▸ Exercise inputs
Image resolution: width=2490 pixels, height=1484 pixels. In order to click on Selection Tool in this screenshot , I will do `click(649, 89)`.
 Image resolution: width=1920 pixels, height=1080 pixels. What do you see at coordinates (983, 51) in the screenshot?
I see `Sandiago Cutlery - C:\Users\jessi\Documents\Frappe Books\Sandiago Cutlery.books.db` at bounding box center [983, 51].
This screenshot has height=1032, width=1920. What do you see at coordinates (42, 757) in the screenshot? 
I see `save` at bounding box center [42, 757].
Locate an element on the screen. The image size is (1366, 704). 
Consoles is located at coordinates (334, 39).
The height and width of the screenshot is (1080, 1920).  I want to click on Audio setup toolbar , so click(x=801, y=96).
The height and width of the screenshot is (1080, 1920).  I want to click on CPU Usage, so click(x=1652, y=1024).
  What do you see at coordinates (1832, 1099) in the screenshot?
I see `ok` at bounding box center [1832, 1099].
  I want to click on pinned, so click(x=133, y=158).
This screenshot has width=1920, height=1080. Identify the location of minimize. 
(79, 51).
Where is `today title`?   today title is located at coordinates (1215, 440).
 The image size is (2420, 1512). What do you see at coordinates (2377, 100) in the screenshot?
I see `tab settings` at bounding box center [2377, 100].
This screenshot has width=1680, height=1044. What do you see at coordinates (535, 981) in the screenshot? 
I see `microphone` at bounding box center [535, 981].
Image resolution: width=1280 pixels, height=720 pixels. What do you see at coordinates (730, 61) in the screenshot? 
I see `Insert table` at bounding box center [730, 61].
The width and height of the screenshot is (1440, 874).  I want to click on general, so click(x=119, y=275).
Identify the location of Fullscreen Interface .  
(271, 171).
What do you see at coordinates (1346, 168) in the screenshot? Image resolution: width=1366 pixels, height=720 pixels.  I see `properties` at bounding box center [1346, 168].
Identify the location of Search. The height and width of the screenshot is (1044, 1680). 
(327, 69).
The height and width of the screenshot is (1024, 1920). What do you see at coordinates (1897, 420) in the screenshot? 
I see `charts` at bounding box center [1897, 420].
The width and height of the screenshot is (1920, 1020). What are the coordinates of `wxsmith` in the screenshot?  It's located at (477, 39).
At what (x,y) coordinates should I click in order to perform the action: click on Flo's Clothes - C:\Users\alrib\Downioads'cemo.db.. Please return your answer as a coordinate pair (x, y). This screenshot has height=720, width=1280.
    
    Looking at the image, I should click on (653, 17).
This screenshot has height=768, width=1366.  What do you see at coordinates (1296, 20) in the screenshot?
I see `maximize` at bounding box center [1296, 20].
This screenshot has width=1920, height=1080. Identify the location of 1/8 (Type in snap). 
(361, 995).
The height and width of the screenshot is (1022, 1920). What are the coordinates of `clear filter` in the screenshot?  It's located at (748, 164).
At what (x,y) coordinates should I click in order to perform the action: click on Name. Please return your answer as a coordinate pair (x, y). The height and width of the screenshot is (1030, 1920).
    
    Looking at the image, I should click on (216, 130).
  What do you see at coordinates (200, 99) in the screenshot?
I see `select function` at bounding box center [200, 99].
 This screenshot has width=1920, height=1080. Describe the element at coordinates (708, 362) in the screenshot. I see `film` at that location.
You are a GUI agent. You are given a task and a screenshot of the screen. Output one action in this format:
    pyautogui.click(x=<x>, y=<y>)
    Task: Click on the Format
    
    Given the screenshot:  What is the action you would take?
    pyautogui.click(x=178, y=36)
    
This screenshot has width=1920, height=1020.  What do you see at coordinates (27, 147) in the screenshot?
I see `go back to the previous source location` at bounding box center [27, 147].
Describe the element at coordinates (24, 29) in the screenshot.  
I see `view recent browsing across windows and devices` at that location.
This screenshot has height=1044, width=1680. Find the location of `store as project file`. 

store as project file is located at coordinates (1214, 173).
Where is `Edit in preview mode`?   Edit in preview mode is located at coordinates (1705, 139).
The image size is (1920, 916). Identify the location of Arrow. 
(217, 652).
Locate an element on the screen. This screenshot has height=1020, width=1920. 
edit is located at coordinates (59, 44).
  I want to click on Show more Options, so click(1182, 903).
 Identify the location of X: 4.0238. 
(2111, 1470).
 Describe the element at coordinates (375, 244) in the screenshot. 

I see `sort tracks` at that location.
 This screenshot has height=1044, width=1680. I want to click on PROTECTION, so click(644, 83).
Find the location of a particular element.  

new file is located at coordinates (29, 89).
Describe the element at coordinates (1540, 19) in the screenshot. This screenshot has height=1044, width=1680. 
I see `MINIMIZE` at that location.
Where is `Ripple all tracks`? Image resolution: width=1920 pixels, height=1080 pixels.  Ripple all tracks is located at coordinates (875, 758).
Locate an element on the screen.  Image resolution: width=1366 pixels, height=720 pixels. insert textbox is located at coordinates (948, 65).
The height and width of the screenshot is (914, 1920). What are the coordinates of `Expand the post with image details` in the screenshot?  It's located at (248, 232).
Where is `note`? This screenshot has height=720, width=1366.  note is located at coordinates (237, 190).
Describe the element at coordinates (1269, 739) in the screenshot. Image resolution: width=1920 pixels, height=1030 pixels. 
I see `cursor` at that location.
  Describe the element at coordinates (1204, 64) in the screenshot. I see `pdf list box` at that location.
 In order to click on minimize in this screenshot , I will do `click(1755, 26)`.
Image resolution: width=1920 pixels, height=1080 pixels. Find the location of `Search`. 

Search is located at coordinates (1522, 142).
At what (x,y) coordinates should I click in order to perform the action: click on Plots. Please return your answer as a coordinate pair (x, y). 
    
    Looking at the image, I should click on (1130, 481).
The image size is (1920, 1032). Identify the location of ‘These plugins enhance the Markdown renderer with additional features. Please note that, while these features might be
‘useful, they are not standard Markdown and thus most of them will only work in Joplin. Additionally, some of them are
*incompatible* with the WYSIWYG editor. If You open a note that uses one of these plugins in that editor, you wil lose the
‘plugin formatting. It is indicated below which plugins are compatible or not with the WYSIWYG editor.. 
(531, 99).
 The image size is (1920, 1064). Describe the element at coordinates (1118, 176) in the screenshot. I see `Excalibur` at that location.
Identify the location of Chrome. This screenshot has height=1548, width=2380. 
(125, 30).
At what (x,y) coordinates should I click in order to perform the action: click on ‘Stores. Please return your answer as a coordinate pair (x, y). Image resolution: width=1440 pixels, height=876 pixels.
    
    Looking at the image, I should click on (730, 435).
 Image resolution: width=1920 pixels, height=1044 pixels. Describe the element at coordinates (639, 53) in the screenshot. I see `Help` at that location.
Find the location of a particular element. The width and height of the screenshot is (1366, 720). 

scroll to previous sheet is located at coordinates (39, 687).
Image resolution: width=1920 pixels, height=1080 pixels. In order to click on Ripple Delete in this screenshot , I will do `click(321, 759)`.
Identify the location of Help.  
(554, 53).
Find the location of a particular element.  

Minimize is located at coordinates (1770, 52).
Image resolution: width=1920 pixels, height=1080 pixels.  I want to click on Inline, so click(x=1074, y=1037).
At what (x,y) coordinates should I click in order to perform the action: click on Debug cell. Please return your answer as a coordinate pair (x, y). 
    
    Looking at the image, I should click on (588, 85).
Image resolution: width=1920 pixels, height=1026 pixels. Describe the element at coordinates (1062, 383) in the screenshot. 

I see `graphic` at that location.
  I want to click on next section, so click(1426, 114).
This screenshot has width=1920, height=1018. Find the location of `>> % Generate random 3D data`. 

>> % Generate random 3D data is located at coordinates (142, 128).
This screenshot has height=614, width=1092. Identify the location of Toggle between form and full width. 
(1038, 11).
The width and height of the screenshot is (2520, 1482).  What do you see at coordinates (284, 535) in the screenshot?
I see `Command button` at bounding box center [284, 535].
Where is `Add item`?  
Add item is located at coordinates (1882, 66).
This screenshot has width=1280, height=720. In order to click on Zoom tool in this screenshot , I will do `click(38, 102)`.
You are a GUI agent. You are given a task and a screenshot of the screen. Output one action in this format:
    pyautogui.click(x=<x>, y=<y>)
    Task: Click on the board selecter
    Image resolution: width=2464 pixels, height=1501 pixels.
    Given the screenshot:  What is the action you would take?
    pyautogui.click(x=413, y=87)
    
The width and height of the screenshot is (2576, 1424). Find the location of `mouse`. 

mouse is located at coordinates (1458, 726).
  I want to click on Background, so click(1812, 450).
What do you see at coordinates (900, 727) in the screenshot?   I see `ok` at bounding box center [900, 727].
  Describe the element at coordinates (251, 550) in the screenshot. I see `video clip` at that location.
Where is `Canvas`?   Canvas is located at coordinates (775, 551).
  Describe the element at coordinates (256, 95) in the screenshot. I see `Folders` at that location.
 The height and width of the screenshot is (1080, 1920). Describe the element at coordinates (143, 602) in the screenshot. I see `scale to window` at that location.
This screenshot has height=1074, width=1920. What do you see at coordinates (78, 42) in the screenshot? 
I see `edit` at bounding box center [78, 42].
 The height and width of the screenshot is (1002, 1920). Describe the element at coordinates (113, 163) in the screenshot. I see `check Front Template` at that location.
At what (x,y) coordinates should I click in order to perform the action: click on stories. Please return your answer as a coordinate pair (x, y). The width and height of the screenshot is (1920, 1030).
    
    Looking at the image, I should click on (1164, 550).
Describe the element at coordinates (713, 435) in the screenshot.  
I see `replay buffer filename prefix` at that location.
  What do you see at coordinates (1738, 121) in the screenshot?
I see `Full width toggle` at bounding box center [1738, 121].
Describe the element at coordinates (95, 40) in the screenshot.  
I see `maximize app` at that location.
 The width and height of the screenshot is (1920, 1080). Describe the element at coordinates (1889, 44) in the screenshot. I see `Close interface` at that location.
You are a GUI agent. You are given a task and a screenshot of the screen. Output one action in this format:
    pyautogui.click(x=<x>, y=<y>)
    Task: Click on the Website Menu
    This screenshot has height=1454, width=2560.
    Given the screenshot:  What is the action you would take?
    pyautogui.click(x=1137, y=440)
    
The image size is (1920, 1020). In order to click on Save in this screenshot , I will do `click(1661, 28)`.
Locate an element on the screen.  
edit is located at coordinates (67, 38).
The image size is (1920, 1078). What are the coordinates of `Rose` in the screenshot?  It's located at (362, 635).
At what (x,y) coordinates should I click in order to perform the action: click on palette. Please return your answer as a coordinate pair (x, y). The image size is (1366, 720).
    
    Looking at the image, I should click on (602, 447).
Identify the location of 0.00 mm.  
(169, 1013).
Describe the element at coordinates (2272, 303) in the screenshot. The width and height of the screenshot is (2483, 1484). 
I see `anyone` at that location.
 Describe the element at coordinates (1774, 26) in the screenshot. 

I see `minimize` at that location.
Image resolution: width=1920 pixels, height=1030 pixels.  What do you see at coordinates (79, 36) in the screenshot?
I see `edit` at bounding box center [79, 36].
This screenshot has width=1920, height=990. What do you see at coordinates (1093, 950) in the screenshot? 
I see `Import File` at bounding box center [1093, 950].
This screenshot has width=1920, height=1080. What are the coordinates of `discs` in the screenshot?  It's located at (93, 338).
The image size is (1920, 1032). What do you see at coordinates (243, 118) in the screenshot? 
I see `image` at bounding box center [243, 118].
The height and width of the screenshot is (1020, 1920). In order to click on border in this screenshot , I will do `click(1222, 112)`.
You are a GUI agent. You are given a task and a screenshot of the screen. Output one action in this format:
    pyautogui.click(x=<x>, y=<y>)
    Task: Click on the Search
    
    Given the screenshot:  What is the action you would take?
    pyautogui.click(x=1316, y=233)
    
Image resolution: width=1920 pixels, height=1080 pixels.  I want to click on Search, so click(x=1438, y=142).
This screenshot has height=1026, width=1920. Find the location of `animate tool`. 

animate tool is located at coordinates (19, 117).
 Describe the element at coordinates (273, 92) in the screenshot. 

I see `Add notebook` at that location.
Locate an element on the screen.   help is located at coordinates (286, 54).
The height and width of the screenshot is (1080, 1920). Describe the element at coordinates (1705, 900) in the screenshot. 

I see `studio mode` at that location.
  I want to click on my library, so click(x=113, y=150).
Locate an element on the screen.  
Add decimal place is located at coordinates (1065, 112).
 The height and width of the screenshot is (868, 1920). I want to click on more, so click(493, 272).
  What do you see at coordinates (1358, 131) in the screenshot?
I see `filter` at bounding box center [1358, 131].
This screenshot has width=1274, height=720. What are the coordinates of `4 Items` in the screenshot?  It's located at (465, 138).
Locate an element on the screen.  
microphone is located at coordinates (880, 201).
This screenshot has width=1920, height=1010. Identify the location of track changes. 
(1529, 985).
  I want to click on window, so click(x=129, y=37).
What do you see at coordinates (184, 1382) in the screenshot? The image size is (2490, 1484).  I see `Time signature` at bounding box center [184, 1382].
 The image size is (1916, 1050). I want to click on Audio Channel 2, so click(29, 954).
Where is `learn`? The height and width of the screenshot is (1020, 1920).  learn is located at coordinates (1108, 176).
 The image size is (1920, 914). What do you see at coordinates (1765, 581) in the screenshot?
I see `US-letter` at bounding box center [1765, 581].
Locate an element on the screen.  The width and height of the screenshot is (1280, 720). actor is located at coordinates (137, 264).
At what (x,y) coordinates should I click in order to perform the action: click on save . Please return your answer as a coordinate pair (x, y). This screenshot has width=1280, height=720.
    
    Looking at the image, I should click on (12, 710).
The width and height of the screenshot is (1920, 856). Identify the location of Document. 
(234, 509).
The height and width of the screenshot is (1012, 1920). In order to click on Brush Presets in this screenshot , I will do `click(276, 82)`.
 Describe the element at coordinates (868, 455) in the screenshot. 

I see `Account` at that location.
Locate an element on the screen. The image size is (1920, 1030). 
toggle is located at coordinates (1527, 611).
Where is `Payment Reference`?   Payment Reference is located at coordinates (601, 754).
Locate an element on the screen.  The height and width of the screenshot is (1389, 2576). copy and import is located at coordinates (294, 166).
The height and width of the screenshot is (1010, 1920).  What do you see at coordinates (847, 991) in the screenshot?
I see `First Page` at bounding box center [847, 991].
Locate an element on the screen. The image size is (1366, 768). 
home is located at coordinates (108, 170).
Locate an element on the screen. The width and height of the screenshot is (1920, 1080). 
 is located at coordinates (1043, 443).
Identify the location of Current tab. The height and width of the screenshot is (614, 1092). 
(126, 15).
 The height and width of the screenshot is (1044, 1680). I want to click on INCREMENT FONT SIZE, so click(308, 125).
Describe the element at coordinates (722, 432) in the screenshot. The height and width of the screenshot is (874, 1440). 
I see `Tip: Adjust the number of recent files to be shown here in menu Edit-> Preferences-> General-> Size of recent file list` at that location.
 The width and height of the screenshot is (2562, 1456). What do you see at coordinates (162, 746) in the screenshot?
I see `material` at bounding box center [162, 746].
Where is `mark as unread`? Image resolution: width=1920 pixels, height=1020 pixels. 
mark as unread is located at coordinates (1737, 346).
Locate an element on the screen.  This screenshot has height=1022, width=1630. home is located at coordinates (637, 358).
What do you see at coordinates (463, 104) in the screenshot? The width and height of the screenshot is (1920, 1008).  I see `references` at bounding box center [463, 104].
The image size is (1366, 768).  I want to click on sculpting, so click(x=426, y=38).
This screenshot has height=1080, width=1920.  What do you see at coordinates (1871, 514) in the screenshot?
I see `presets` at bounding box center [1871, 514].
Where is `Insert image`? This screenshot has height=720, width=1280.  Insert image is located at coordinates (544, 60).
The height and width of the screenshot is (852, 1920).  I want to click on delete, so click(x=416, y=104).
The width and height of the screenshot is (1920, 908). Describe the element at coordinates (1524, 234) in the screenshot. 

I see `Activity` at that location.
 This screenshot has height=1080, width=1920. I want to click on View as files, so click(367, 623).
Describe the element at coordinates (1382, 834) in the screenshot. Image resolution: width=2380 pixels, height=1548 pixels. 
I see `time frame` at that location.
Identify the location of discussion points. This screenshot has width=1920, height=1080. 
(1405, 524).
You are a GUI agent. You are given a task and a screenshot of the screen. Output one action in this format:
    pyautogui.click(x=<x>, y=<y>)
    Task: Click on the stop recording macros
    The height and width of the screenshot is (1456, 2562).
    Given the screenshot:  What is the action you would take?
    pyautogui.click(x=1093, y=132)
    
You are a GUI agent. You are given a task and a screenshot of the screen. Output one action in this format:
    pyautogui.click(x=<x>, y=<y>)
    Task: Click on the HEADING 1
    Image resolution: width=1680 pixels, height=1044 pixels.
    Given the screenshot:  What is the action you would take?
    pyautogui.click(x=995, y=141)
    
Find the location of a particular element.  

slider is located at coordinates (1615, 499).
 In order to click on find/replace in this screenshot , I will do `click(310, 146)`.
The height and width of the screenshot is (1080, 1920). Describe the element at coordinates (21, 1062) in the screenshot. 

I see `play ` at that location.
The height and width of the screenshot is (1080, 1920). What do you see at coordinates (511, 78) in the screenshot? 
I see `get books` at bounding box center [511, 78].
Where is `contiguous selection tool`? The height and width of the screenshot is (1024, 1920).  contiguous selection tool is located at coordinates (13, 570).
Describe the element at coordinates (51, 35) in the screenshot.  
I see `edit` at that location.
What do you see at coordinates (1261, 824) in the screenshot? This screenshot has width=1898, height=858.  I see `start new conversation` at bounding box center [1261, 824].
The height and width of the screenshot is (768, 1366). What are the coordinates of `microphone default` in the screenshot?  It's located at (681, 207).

▸ Objective
Give the rows from the line with "The height and width of the screenshot is (1020, 1920). In" to the line with "animate tool is" as a numbered list, leaving out blank lines.

▸ Final result
1. The height and width of the screenshot is (1020, 1920). In order to click on border in this screenshot , I will do `click(1222, 112)`.
2. You are a GUI agent. You are given a task and a screenshot of the screen. Output one action in this format:
3.     pyautogui.click(x=<x>, y=<y>)
4.     Task: Click on the Search
5.     Given the screenshot:  What is the action you would take?
6.     pyautogui.click(x=1316, y=233)
7. Image resolution: width=1920 pixels, height=1080 pixels.  I want to click on Search, so click(x=1438, y=142).
8. This screenshot has height=1026, width=1920. Find the location of `animate tool`. 
9. animate tool is located at coordinates (19, 117).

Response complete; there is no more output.